A look at the Town Meeting warrant: Memorial Stadium, marijuana, no cranberry solar

Sep 17, 2018

As final preparations for the Fall Town Meeting warrant are underway, voters will likely take up Memorial Stadium funding, recreational marijuana, and roadway construction, but not a controversial plan to let cranberry farmers build solar farms over their crops.

According to an email sent to the Planning Board on September 12, NextSun Energy, which proposed a citizens petition zoning bylaw to allow the town’s struggling cranberry farmers to build solar farms over their crops, requested to pull the bylaw from the agenda.

It follows the Planning Board’s unanimous rejection of the proposal at its September 10 meeting amid numerous legal, ethical, and fairness issues with the proposal.

The bylaw would have allowed several cranberry bogs in Dartmouth to build large solar farms over their crops. Planning Board members and the town’s legal counsel felt it unfairly excluded other agricultural uses, was tailored to benefit a solar company and not farmers, and the town might have been at the will of the state to enforce its own state law regarding the SMART program.

Here are other major items which will likely appear on the 13-article warrant, which were discussed at a joint meeting between the Select Board and Finance Committee on September 17:

Memorial Stadium

The School Department will seek $1.1 million to advance Phase 1 of its proposal to renovate Memorial Stadium, in addition to the $400,000 which has yet been spent previously approved by Town Meeting. It will fund the installation of a turf field and lighting improvements and related work.

The total cost for Phase 1 is $1.9 million -- $1.4 in construction costs, with an additional 30 percent added for overhead, design and testing, and contingency costs. The remaining money will likely be sourced from the School Department’s School Choice funds. Other school districts pay Dartmouth tuition to send their students to Dartmouth schools. 

Recreational marijuana zoning

The town’s moratorium on recreational marijuana is set to expire, so new zoning regulations are being proposed to outline where and how companies could operate in town. If passed, a recreational marijuana shops would be allowed in the in zoning districts at the northeastern tip of Dartmouth near the New Bedford Industrial Park, and on Faunce Corner Road from Ventura Drive to near Interstate 195.

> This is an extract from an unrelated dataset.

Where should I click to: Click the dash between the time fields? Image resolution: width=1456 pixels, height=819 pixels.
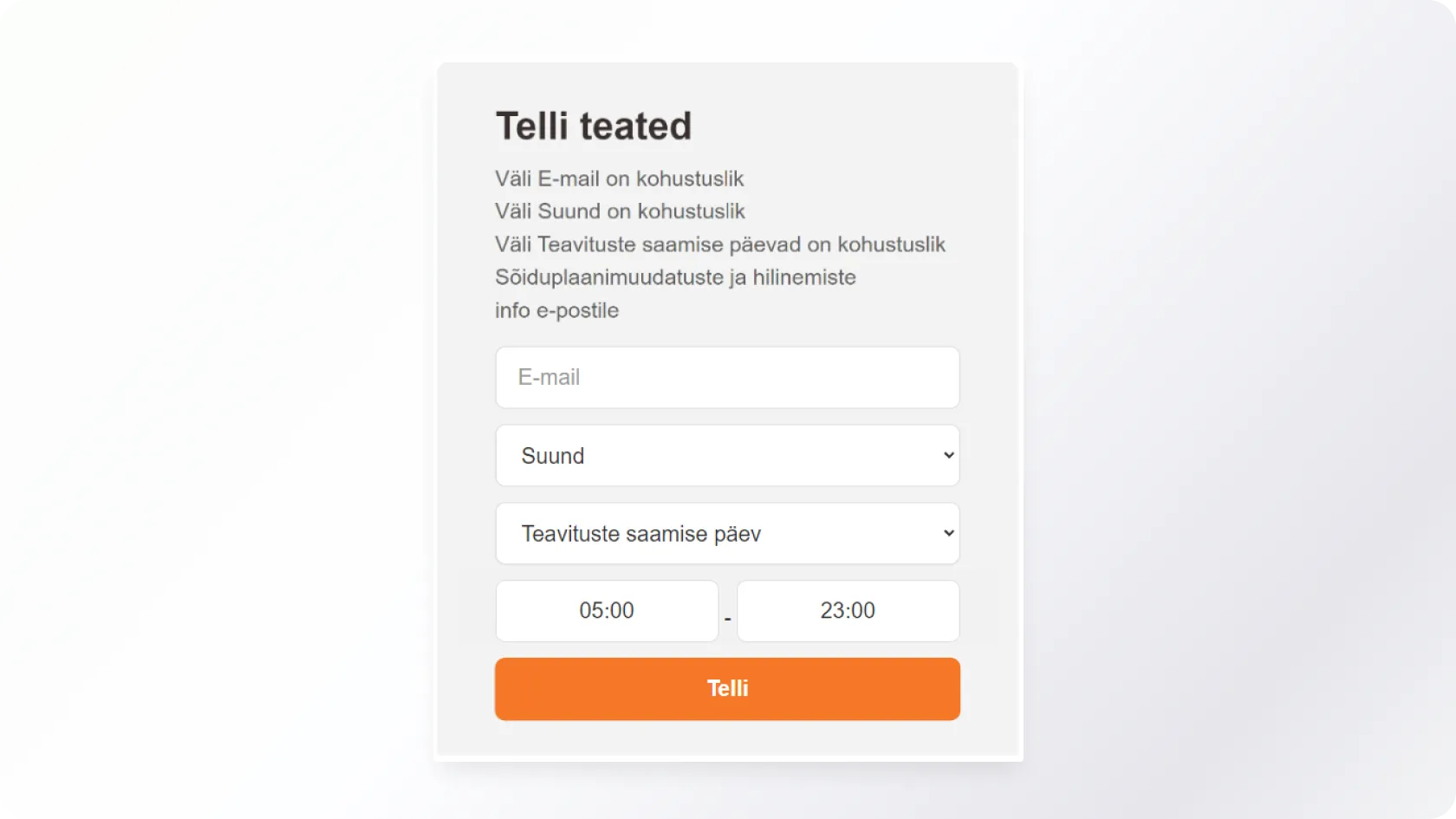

High Hill Road land purchase

The town is proposing to purchase a property on High Hill Road for $400,000 with community preservation funds, although Director of Finance Greg Barnes said a LAND Grant could reimburse $232,000 of the purchase cost. The property would complete a three-plus mile-long strip of public and nonprofit lands from the north part of town’s eastern and western borders, which could be used for hiking with a trail.

Mendes-Monteiro House

With $100,000 in community preservation funds and $400,000 in revenues, Partners in Housing, inc. proposes to build an eight-unit mix of assisted and independent-living senior housing at the existing Anderson Way public housing complex.  

Town Clerk fee increases

Town Clerk Lynn Medeiros is proposing to up many of the fees from her office. The fees cover everything from birth and marriage records and licenses to power of attorney records.

Capital plan

In addition to Memorial Stadium, the Department of Public Works is proposing the largest chunk of big-ticket items. The department is upping its normal road maintenance funding from $900,000 in previous years to $1 million, and is seeking additional funds to target a Bliss Corner subdivision for reconstruction. It’s an initiative to focus more on Dartmouth’s aging secondary roads, particularly those in subdivisions, Barnes said.

The DPW also wants to put to use funds previously approved to improve Faunce Corner Road from the railroad tracks to Old Fall River Road, fund improvements to water quality and the removal of TTHMs -- bi-products formed from disinfecting water, and replace equipment and vehicles.

Town government is proposing $190,000 to fund technology and infrastructure improvements, the police department is seeking to use $147,234 to replace vehicles, Parks and Recreation is asking for $159,000 to replace vehicles, equipment, and install security cameras at several properties, and DCTV is asking to use $65,000 to improve its studio and building. A $700,000 item for continued funding of the previously approved library project is also on the agenda.

Funds for the capital plan are sourced from surplus revenue, a variety of enterprise and earnings accounts of town departments which generate revenue, and a previously approved Town Meeting article relating to Faunce Corner Road. This year’s capital plan is $4.7 million.

The Fall Town Meeting is set for October 16. The Select Board will take up its recommendations next Monday.